Stable is a weird word here. We have an implementation of ADVI that can be called (and have had for a long time). We just don’t really think it does a good job approximating the posterior in most cases.We wrote a paper about some tests we did.

I personally do not recommend using ADVI (regardless of where it’s implemented) and I don’t really think pymc3’s strategy of using it to initialize chains is a good one.

Well, by stable I mean working. I have Bayesian neural network and try to run Neal’s code, stan’s equivalent, and variational inference on the same data. The Neal’s code runs quite a while, stan does the same. I thought that variational inference will provide similar results. However I wasn’t able to run it from rstan 2.17 - it simply broke after few iterations or when starting. I thought that this is improved in cmdstan 2.18.

I don’t think anything changed with ADVI between 2.17 and 2.18

Do they still do that? I though they stop using that?

In @yuling’s test of 230+ models it worked for 28% of models, but specifically it works for models with much less parameters than what neural networks have and it’s very likely to fail on multimodal posteriors. Our criteria what working variational inference means is much stricter than what usually is used in machine learning, so when reading ML papers and blog posts they may say VI works, but in that same case would say that it doesn’t work. See the paper @anon75146577 mentioned for more info.
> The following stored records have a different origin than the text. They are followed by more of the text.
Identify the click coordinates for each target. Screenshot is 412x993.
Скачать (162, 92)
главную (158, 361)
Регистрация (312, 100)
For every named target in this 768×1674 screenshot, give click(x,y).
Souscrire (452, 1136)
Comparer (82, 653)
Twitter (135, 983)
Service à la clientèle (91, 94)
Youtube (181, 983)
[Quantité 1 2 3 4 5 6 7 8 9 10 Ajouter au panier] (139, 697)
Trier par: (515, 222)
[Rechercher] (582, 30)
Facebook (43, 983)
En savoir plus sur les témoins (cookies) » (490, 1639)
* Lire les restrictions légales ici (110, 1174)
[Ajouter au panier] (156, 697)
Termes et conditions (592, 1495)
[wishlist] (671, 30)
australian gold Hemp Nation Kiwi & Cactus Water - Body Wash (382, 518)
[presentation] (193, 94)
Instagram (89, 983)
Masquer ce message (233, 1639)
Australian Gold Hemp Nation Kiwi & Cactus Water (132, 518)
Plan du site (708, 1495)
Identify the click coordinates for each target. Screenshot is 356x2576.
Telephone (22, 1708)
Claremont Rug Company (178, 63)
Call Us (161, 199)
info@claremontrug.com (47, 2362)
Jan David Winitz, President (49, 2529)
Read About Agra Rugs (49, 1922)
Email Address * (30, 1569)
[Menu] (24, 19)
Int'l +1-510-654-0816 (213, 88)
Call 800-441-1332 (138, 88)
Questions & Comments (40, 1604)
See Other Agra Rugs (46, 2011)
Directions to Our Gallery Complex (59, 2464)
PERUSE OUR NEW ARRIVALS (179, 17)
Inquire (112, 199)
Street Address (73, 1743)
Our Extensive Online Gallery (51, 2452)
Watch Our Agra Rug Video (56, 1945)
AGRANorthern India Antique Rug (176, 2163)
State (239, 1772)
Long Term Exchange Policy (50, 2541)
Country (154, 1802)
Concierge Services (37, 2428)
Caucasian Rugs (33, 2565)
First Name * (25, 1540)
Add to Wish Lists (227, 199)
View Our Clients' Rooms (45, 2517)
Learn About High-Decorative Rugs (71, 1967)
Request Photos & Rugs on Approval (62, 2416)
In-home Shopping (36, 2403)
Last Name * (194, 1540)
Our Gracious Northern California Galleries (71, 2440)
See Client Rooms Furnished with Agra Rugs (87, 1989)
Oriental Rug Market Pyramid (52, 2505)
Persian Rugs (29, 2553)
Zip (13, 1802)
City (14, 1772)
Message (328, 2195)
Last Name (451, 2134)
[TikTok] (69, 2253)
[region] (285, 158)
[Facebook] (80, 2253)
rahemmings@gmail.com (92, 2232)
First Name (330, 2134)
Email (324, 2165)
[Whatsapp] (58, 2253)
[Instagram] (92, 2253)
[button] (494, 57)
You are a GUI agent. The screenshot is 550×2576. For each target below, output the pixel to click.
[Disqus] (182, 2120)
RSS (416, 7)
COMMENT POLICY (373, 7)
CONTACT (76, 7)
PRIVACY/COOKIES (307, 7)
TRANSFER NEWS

OK. Python NN code didn’t bring me any luck. My suspicion is that it is good for small problems but not for the relative large (500 inputs) I have. I was hoping that stan will provide the decent (expected) prediction. I will still try to run stan’s variational inference but as you said I should be prepared that it won’t give me the expected.

What do you mean by stable?

It’s implemented in Stan. Alp Kucukelbir, the developer of ADVI, implemented it with Dustin Tran’s help and the help of the rest of our integration team.

I’d be curious how the PyMC3 implementation or others differ.

We’re working on the adaptation to make the optimization part of it more stable. Then there’ll be the long hard road of figuring out which transforms and parameterizations work well under the multivariate normal unconstrained parameterization we use.